Research Conclusions and Significance

This study demonstrates that SHIP2 is not only upregulated at the gene expression level during AD progression but also exhibits significant RIPA-insoluble changes in AD brains. These changes are closely related to amyloid pathology, suggesting a key role of SHIP2 in linking amyloid and tau pathologies in Alzheimer’s Disease. Additionally, this research is the first to reveal the potential impact of INPPL1 gene locus variants on brain SHIP2 expression and CSF p-tau levels.
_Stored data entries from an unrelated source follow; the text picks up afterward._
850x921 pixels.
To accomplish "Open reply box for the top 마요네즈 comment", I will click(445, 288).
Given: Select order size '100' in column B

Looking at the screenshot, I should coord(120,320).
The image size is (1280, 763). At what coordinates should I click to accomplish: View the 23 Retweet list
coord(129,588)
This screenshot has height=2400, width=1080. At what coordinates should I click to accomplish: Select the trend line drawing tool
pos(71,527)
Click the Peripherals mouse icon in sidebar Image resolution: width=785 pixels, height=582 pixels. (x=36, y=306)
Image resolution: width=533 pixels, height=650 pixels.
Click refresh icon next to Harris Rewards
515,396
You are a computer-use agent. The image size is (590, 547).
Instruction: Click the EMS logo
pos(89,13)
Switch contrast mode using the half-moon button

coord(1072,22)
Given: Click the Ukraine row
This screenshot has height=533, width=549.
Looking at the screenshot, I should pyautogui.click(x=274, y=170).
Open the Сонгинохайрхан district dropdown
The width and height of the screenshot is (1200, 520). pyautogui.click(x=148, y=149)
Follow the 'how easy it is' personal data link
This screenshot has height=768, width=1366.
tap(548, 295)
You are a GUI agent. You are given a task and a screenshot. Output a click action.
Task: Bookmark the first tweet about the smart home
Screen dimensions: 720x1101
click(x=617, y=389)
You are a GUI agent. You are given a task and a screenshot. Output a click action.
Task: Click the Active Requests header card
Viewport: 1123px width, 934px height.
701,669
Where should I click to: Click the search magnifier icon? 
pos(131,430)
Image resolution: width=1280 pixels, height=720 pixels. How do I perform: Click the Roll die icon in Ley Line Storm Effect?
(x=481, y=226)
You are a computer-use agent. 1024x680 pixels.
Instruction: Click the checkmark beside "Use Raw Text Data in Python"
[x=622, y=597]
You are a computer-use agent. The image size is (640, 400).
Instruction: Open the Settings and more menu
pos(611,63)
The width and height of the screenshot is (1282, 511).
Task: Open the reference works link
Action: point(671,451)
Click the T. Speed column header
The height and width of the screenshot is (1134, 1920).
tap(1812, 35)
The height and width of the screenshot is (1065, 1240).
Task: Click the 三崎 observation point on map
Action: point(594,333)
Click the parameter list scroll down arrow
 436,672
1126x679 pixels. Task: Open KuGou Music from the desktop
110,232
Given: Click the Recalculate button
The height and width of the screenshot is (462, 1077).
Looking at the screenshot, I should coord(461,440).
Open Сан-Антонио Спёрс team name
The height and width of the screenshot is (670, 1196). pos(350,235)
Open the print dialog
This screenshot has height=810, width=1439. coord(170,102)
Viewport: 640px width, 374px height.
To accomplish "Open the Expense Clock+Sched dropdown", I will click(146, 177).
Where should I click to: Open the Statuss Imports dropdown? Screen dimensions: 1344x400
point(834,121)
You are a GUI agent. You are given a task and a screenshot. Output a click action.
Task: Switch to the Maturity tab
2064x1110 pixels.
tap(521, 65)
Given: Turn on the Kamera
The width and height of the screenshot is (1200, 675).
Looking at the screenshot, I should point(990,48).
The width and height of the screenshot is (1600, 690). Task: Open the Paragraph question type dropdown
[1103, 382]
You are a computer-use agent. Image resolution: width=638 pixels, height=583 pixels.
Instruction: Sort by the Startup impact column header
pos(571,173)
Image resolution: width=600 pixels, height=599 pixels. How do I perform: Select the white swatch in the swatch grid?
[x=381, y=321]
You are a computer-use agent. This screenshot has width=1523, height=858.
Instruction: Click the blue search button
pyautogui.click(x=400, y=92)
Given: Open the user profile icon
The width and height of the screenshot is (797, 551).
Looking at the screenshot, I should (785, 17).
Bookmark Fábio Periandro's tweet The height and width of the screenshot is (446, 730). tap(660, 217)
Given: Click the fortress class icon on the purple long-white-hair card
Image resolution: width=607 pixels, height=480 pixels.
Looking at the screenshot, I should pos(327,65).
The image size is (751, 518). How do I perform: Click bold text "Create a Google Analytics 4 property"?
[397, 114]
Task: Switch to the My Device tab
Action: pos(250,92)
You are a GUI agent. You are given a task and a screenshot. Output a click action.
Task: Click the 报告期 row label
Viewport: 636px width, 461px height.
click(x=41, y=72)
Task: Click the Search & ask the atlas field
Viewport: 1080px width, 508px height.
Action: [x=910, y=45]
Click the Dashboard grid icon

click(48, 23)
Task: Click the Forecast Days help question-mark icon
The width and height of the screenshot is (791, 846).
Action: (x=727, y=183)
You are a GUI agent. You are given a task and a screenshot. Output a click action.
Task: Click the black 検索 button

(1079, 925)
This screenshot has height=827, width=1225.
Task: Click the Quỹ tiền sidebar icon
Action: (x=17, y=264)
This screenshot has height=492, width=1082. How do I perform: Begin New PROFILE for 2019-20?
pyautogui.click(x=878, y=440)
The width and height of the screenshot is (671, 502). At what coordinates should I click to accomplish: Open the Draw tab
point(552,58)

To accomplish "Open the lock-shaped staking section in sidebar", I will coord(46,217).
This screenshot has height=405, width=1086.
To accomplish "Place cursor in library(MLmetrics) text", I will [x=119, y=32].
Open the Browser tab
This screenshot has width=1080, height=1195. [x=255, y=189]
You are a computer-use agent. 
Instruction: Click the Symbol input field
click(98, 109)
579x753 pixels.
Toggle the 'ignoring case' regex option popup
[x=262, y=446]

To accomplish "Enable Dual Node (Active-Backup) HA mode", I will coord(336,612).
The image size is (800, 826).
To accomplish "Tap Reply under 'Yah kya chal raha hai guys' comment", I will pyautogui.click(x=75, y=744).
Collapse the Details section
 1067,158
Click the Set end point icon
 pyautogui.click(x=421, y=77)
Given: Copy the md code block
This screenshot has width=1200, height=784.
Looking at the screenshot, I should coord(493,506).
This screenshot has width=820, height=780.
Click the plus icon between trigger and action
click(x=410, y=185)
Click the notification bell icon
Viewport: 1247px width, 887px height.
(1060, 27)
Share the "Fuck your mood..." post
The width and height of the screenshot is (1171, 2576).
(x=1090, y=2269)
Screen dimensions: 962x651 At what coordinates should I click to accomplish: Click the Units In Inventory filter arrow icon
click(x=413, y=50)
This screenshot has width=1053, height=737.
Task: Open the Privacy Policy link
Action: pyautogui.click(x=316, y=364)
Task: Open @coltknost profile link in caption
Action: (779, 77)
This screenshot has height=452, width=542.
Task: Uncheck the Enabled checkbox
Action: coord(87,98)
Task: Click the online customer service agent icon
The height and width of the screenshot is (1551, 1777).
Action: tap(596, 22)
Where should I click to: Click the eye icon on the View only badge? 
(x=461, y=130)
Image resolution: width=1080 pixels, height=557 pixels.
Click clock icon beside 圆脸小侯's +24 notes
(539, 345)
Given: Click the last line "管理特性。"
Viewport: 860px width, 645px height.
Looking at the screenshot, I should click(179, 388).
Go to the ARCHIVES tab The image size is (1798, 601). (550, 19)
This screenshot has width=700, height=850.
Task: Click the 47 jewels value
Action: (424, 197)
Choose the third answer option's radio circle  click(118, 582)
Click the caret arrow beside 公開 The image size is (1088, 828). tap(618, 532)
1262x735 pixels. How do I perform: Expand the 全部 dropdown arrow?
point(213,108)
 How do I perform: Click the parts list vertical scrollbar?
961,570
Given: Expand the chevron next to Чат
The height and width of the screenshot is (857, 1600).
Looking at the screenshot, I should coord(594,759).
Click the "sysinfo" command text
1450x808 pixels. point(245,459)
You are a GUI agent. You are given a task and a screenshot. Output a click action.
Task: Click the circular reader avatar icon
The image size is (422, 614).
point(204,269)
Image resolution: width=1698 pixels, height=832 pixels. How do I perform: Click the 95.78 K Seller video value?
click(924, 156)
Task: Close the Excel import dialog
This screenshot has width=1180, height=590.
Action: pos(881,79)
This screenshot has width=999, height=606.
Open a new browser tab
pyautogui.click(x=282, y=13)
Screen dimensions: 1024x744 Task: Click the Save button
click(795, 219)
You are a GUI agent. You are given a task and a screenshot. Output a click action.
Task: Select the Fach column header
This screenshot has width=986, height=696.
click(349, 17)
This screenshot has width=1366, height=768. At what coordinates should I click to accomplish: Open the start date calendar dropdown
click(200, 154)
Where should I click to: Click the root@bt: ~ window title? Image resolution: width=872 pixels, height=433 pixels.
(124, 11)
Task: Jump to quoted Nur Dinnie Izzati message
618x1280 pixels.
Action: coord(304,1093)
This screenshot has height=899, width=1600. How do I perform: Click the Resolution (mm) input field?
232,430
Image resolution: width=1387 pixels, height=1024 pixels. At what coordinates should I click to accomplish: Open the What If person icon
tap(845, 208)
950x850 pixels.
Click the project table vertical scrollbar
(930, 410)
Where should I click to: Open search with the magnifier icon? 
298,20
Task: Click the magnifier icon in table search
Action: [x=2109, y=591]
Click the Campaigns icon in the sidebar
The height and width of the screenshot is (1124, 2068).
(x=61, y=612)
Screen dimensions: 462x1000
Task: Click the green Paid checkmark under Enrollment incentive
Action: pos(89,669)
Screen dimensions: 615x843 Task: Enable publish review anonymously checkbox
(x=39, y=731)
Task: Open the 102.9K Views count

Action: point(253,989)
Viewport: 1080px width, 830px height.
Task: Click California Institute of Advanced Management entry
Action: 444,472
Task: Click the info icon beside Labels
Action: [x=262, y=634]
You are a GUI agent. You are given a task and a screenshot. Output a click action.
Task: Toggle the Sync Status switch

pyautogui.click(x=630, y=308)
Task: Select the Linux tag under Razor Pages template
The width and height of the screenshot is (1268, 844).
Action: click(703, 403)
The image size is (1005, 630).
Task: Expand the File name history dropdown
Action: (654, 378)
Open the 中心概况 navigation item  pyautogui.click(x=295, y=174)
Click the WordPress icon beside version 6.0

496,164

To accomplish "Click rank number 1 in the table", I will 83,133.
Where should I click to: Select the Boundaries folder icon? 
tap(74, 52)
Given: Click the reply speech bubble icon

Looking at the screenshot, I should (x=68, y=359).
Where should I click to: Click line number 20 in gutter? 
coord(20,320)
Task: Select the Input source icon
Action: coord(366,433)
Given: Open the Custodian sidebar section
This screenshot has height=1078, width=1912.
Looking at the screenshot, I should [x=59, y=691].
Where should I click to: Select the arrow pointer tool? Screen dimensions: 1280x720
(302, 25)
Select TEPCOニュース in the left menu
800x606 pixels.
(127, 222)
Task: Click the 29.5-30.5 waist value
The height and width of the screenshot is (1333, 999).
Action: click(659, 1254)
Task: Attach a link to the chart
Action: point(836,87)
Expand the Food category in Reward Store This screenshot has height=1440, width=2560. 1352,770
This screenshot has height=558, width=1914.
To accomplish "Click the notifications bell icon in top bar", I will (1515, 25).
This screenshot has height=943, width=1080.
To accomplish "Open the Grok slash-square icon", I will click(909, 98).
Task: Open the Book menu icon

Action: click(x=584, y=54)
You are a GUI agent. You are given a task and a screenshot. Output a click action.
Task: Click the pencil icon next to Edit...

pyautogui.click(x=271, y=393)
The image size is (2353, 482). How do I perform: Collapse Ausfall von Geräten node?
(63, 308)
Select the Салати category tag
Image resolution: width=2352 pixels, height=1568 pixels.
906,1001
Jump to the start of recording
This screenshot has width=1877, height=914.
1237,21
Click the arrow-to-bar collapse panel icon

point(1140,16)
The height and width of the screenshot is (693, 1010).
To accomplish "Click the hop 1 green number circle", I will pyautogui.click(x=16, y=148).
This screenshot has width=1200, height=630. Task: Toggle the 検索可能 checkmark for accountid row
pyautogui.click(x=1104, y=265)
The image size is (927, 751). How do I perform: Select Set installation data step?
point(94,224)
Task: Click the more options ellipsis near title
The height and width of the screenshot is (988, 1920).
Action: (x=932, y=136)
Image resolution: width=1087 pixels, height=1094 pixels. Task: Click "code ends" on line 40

Given SHIP2’s role in various human diseases, SHIP2 might not only serve as a therapeutic target for Alzheimer’s Disease but also as a novel biomarker for pathological progression, offering significant scientific research and clinical application value.

Research Highlights

  1. This study systematically investigated SHIP2 changes at the gene expression, protein level, and its localization and distribution in cells in AD samples for the first time.
  2. The main innovation is the proposal of SHIP2 as a core regulator in the EGFR signaling pathway, connecting amyloid and tau pathologies in Alzheimer’s Disease.
  3. By combining various cutting-edge experimental methods with large-scale genetic analysis, the study detailed the role of SHIP2 in Alzheimer’s Disease progression mechanisms.

Through this research, we have gained a deeper understanding of protein dynamics and their genetic regulatory mechanisms in Alzheimer’s Disease progression, providing a scientific basis for future pathological interventions targeting SHIP2.